Review: EDIE

By Laurie Coker

Rating: B

People who complete amazing feats of strength, determination, and perseverance fill the world. However, we rarely hear about octogenarians who climb mountains. Director Simon Hunter and screenwriter Elizabeth O’Halloran weave a beautiful tale of life after death – death of a husband that is. Sheila Hancock stars as Edie, a woman far past her prime and destined for a life in assisted living, who choose to reach for summit rather than waste away.

Having spent thirty years caring for a husband she didn’t love, Edie takes hold of her new-found freedom, fostered by relief. Defying her daughter Nancy’s (Wendy Morgan) instance that she lives out the rest of her days in a nursing home, Edie sets out on a journey to conquer Scotland’s Mount Suilven. Tour guides recommend ten daylight hours to ascend the mountain’s 2400 feet a feat challenging to even youthful trekkers, especially against Scotland’s frequent pouring rain. Undaunted, Edie hires Jonny (Kevin Guthrie), a thirty-something-year-old, to act as her guide. In spite of his belief that Edie should listen to her daughter, Jonny forms a bond with her and pushes her to complete the challenge.

British actress Sheila Hancock plays the feisty, tenacious old lady with remarkable ease and her spunk and vigor shine brightly. Even when Edie wants to give up Hancock’s portrayal is wonderfully perfect. Almost as fascinating to see, and at times more so, is Scotland’s picturesque landscape, as revealed through the lens of Cinematographer August Jakobsson. He provides a breathtaking backdrop as the pair make their climb. Virtually devoid of all other humans, the mountain and its beauty offer the postcard image Edie imagined. Guthrie’s Jonny adds the right amount of friendship and friction to their relationship. The result is heartwarming without being overly sweet.
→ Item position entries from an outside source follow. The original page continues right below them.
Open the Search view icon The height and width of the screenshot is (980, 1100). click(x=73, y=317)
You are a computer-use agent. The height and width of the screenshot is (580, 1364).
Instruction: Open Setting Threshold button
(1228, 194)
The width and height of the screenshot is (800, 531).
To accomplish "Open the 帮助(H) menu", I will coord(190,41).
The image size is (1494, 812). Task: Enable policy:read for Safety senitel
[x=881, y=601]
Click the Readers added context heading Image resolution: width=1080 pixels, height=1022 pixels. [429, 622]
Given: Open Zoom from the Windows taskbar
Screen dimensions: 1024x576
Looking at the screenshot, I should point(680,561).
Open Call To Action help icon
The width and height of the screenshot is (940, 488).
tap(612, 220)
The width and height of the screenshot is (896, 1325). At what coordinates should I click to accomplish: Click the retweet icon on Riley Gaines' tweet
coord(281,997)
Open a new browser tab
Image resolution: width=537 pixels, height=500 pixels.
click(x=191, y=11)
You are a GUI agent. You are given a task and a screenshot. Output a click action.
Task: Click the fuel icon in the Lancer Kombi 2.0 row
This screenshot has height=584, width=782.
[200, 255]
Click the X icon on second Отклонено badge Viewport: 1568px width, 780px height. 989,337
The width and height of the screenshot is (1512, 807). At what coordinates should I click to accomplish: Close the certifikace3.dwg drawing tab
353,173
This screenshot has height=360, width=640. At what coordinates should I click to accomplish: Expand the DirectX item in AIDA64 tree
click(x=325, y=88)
Edie’s tale inspires and not just those who are nearing the sunset of their lives. Many of us can learn from a character like Edie, perhaps starting right now, before the fire inside smolders away. Edie pleases with subtle sentimentality and sheer grit of character. It earns a B in the grade book. It occasionally wanders off its path but manages a gratifying peak.